§ WHAT YOU WILL DO: Identify, in the records below, every line where the string "dimensions" appears, and copy each such line.

§ RECORDED INFORMATION:
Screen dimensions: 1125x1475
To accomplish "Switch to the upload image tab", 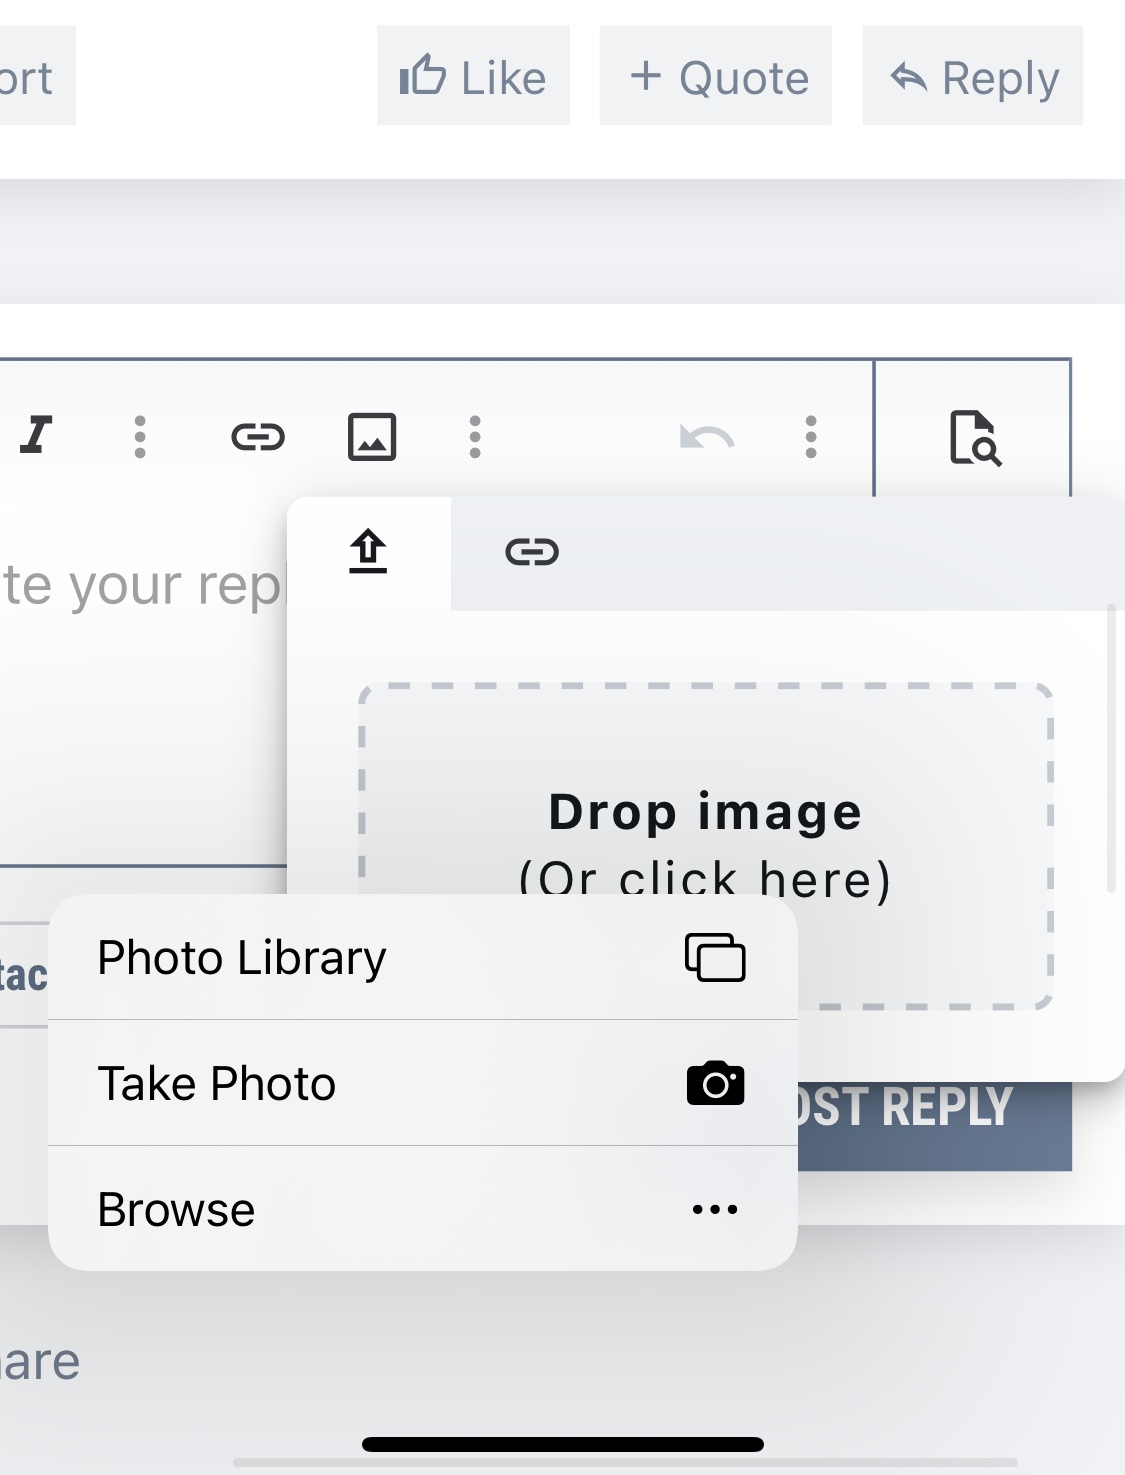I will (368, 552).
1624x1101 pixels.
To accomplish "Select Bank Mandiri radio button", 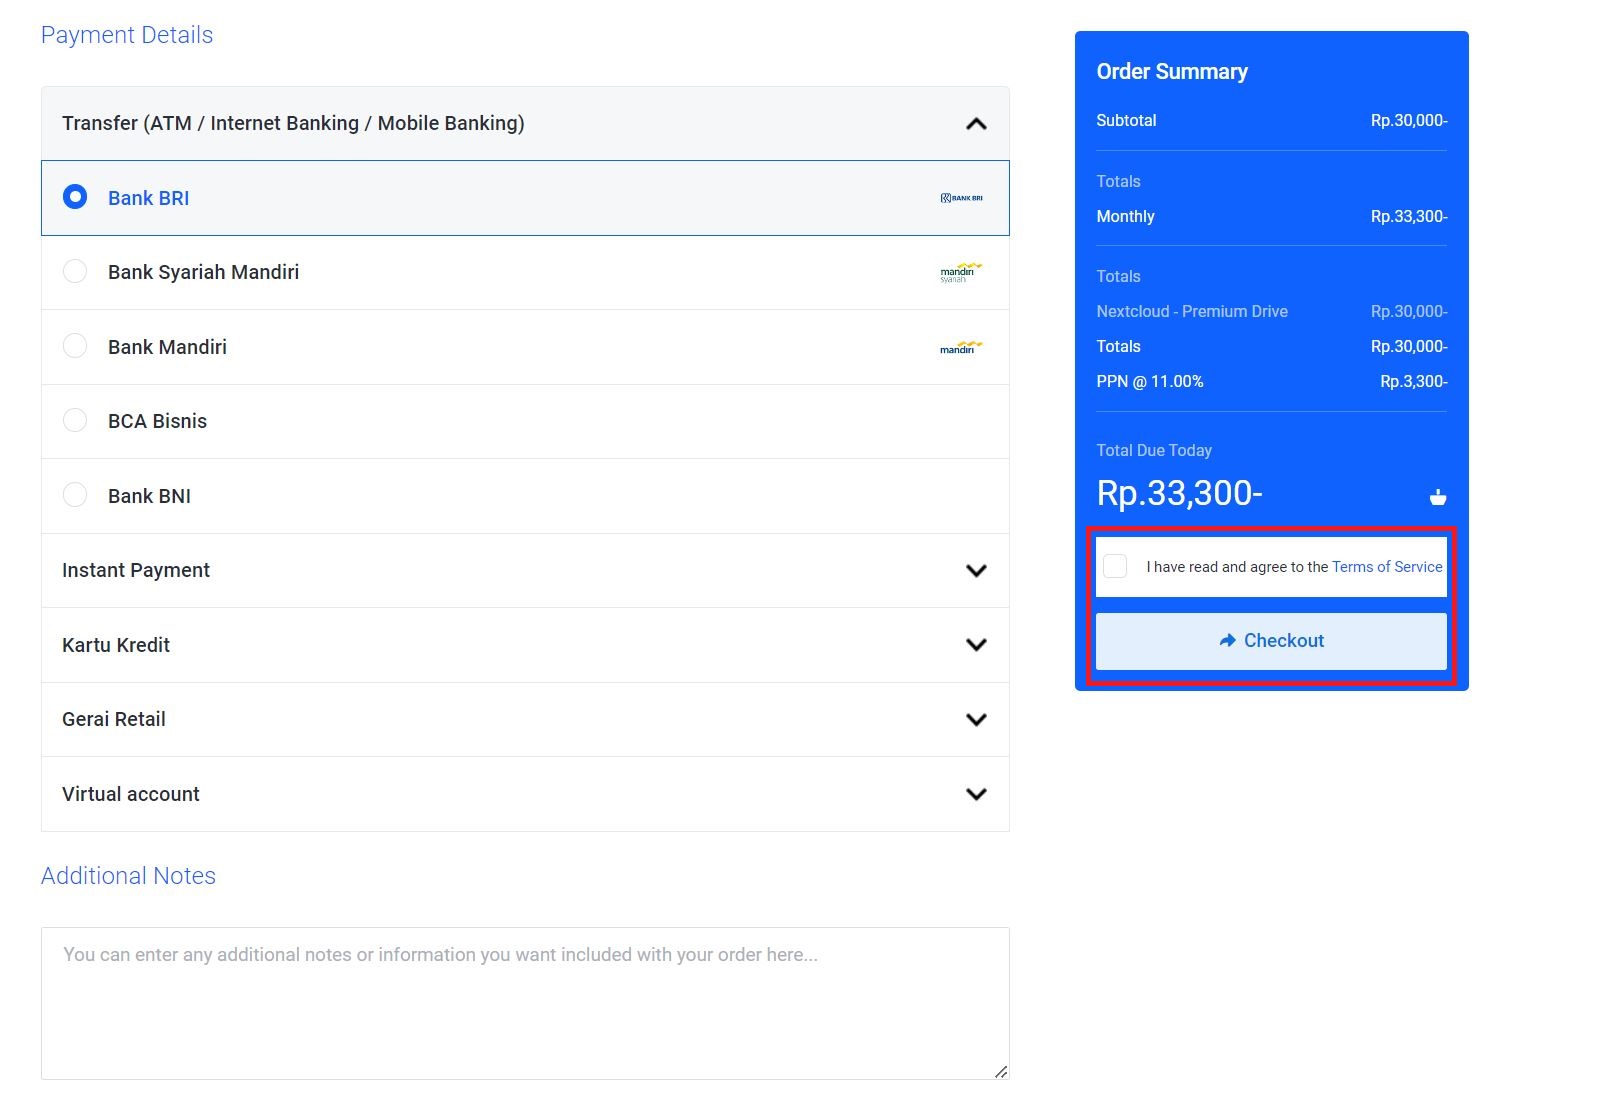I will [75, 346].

==

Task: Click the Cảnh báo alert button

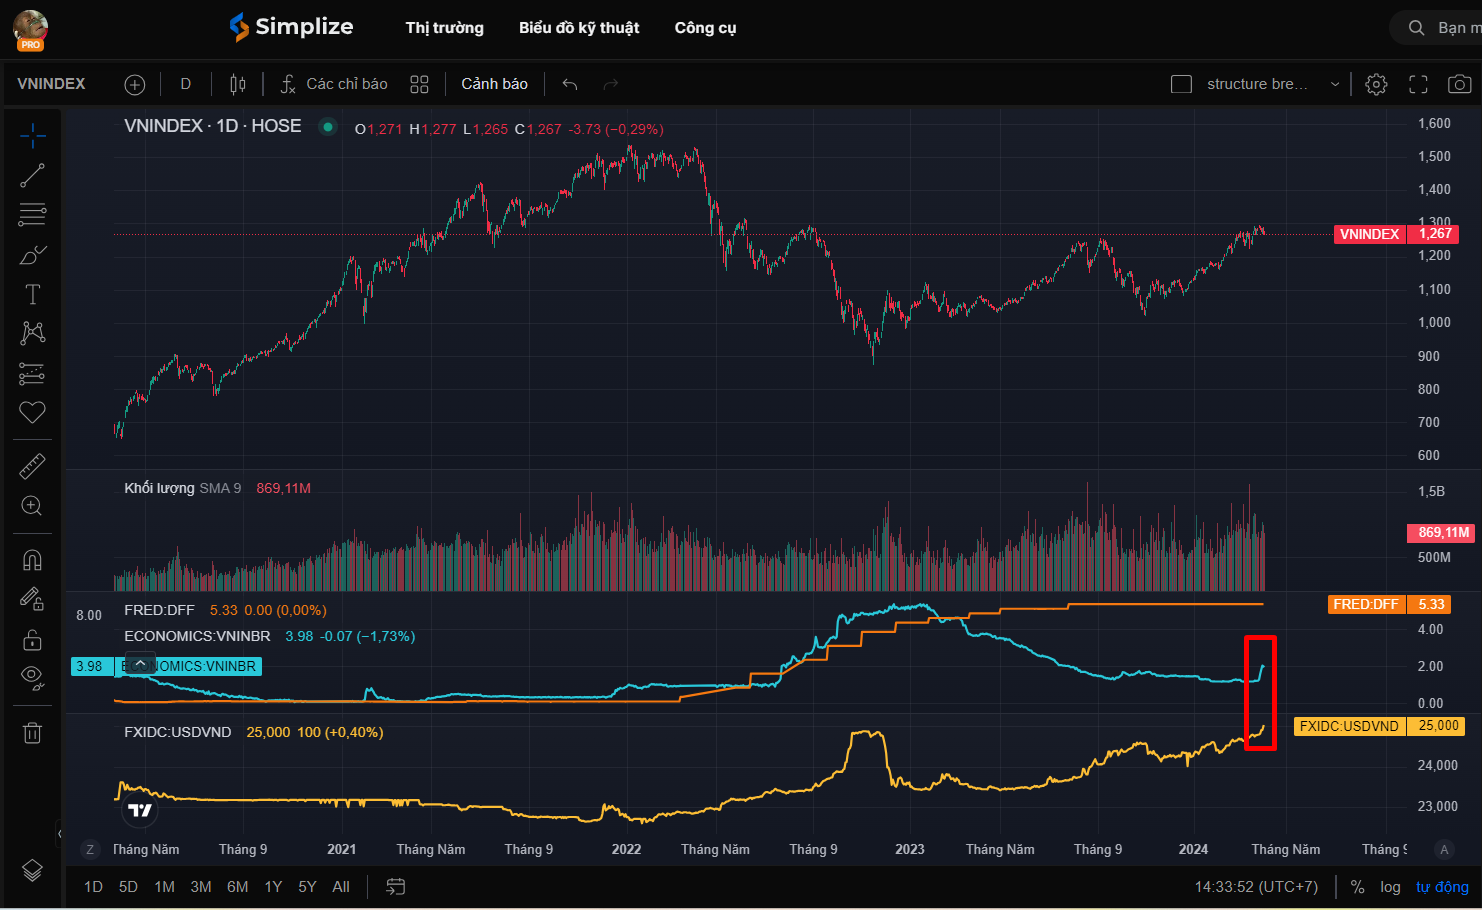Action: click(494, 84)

---

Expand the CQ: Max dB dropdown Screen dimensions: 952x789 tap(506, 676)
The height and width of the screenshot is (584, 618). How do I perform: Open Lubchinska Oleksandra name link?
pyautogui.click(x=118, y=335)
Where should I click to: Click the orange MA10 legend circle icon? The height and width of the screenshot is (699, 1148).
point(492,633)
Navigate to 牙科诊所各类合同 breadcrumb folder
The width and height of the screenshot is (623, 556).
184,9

§ SOLUTION TO THIS TASK:
Screen dimensions: 1125x1475
Expand the CQ: Max dB dropdown Screen dimensions: 952x789 tap(506, 676)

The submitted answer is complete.